Peterson also discussed rapper Kendrick Lamar’s lyrics from his recent album To Pimp a Butterfly. On the track “The Blacker the Berry,” Lamar seems to reflect on the hypocrisy of Black men who lament the killings of those like Trayvon Martin and Michael Brown, but still commit violent acts against other Black people.

During the question-and-answer portion, a young lady asserted that many of her peers disrespect themselves by listening to music that debases Black women. He appealed to the young lady and the audience, noting that hip-hop should serve as a pedagogical lens to explore the positive and negative aspects of the youth culture.

When Peterson asked the young lady whether she would consider being a teacher, she dismissively said, “No way.” He used her response to highlight a point from his lecture, that there needs to be an effective teacher pipeline to get more teachers of color in public schools.

In talking about schools, he noted that many are de facto segregated and lacking a diverse teaching staff. They could be seen as “mini-Fergusons,” he said. At Philadelphia’s Bartram High School, for instance, the student population is predominantly Black, but the teaching staff is mostly White.

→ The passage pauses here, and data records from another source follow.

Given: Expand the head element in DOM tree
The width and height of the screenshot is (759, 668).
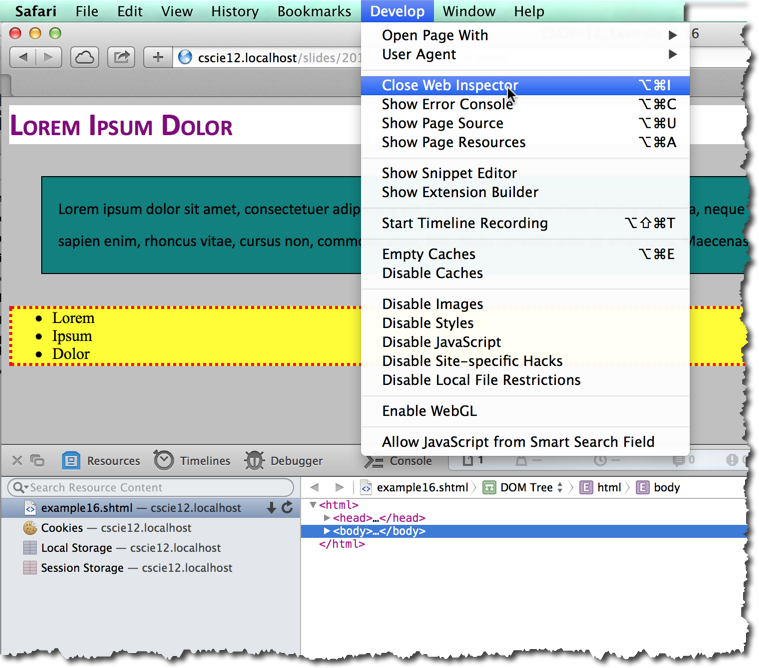Looking at the screenshot, I should (327, 518).
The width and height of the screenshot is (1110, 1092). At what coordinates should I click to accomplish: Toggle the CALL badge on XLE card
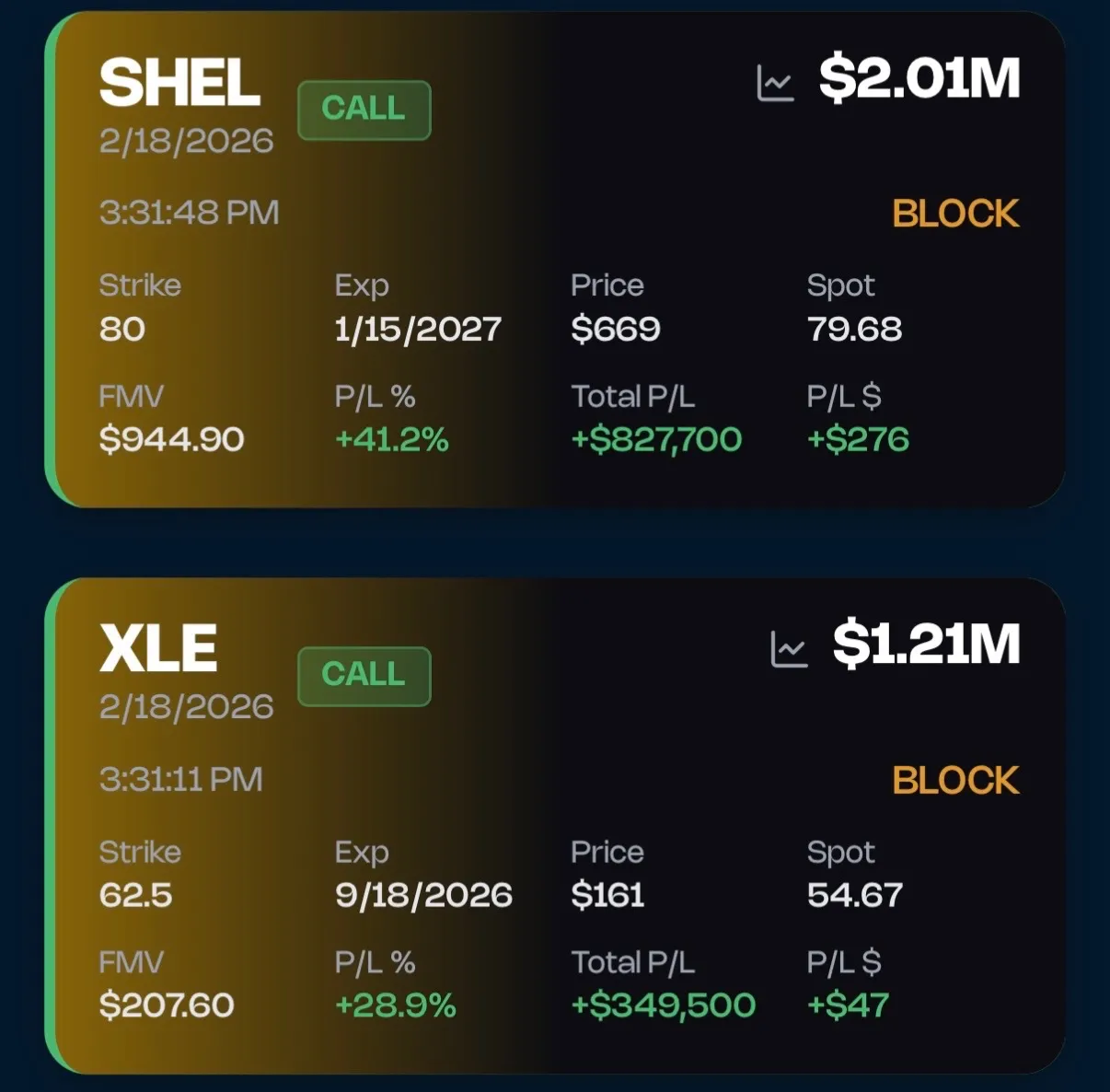[364, 676]
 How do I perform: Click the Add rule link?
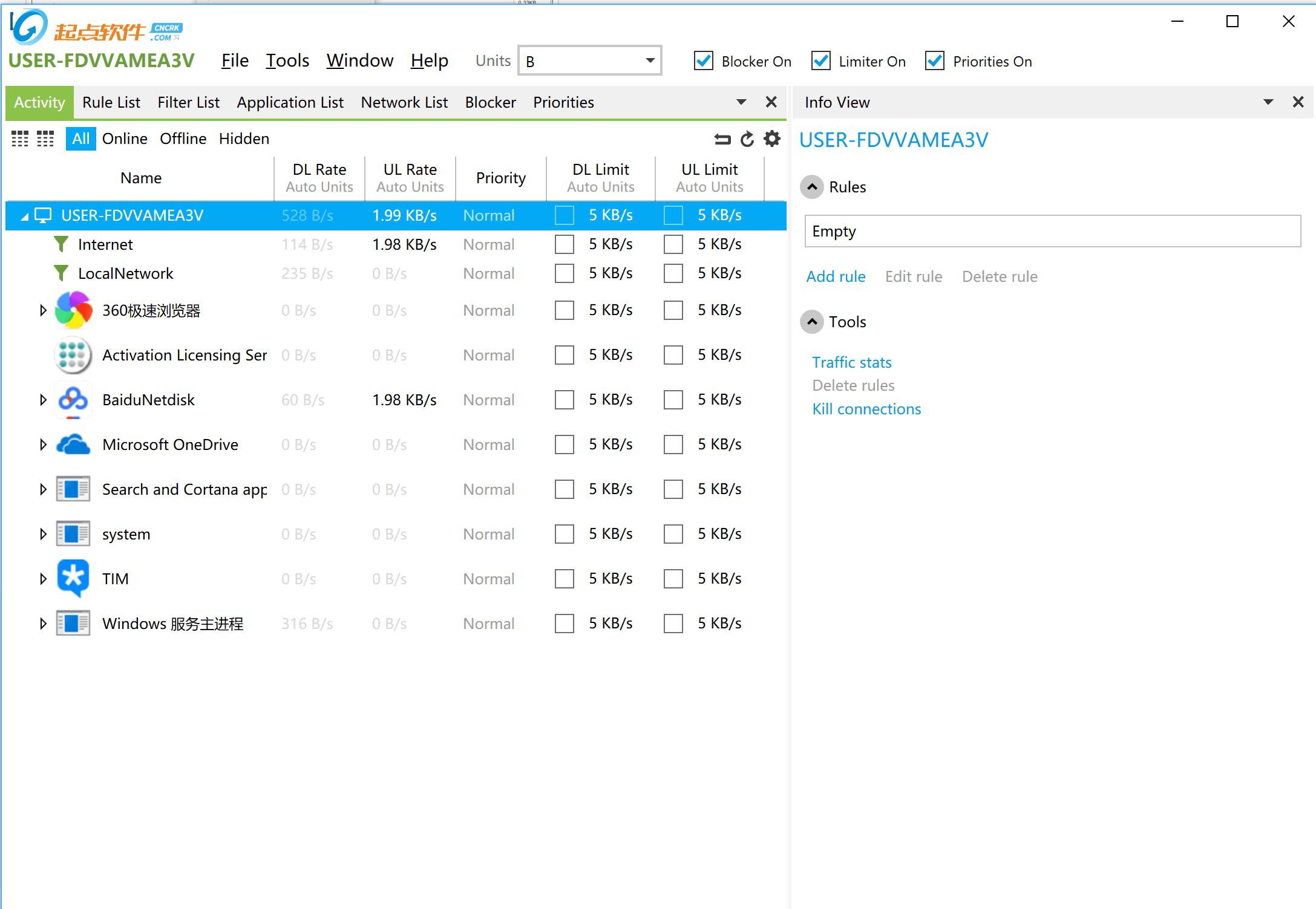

But more important than their race or ethnic backgrounds, he noted, teachers should be culturally competent to teach and serve in challenging school environments.

At the end of the evening, a young male student attending the Jubilee School, a nearby private school, asked Peterson why the Philadelphia Museum of Art’s recent exhibit on 200 years of African American art was limited to just three small rooms. Praising the young man for actively listening and staying engaged throughout the lecture, Peterson shrugged, lacking an adequate response to this astute question. Then, time was up. The issue of race in museum politics would have to be a topic for another Constance E. Clayton lecture.